Thirty years after she launched Eau de Cologne, a series of publications and exhibitions dedicated to women artists and writers, Monika Sprüth has organised her first all-female show at the Berlin gallery she runs with Philomene Magers.
The untitled exhibition opens today, 17 September (until 21 October), and features five artists who were all part of the original project: Jenny Holzer, Barbara Kruger, Louise Lawler, Cindy Sherman and Rosemarie Trockel. Works range from the 1980s to the present.
Some pieces, such as Lawler’s (Bunny) Sculpture and Painting (adjusted to fit) (1999/2015) have been repurposed for the show. Others, such as Sherman’s Untitled (2015) are mash ups of earlier works. The original prints Kruger created for a project for Dazed & Confused magazine in 1996 are a standout.
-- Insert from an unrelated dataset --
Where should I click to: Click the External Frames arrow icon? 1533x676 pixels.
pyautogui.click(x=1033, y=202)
Sprüth says she often thought about doing another Eau de Cologne show, but that she simply did not have time. “However, I am quite proud,” she says, “that for some younger women artists it became a ‘cult’ and they have been very ambitious in taking up the discussion. Somehow Eau de Cologne became a synonym for a certain feminist discourse.”
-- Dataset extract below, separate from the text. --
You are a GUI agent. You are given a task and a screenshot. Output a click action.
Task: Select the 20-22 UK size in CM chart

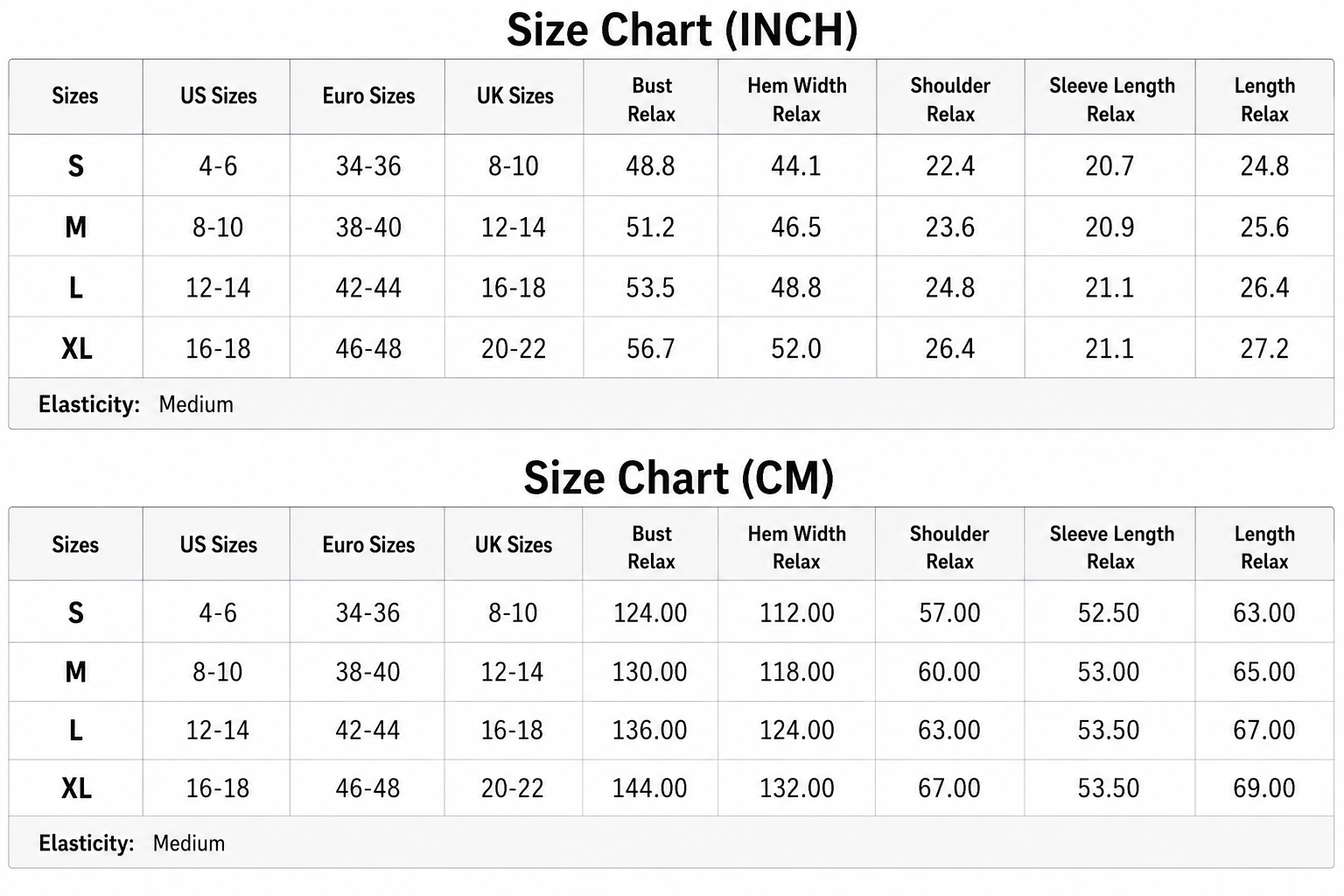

First established two years after Sprüth opened her Cologne gallery in 1983, Eau de Cologne was published three times, with accompanying exhibitions, in 1985, 1987 and 1993. The aim was to bring market attention to women artists, which was woefully lacking in a city dominated by male painters in the early 1980s.
“In those days, the common discourse was ‘a good artist is a good artist’, no matter if female or male. But in reality there were many very good female artists, but no real market for them,” Sprüth says. The dealer acknowledges that the situation has “improved immensely” over the past 30 years, but there’s still a big difference between the markets for female and male artists. “It has changed, but the question of power has not really changed,” says Sprüth, who merged her gallery with Magers in 1998.
And does Sprüth hope the next 30 years will bring greater equality to women artists? “I hope there's not the need to do another show like this in 30 years time, but at the moment I want to keep up the sensibility for these questions,” she says. “The nice part of the show is, even 30 years later, it is not closing a discourse—it is opening a discussion.”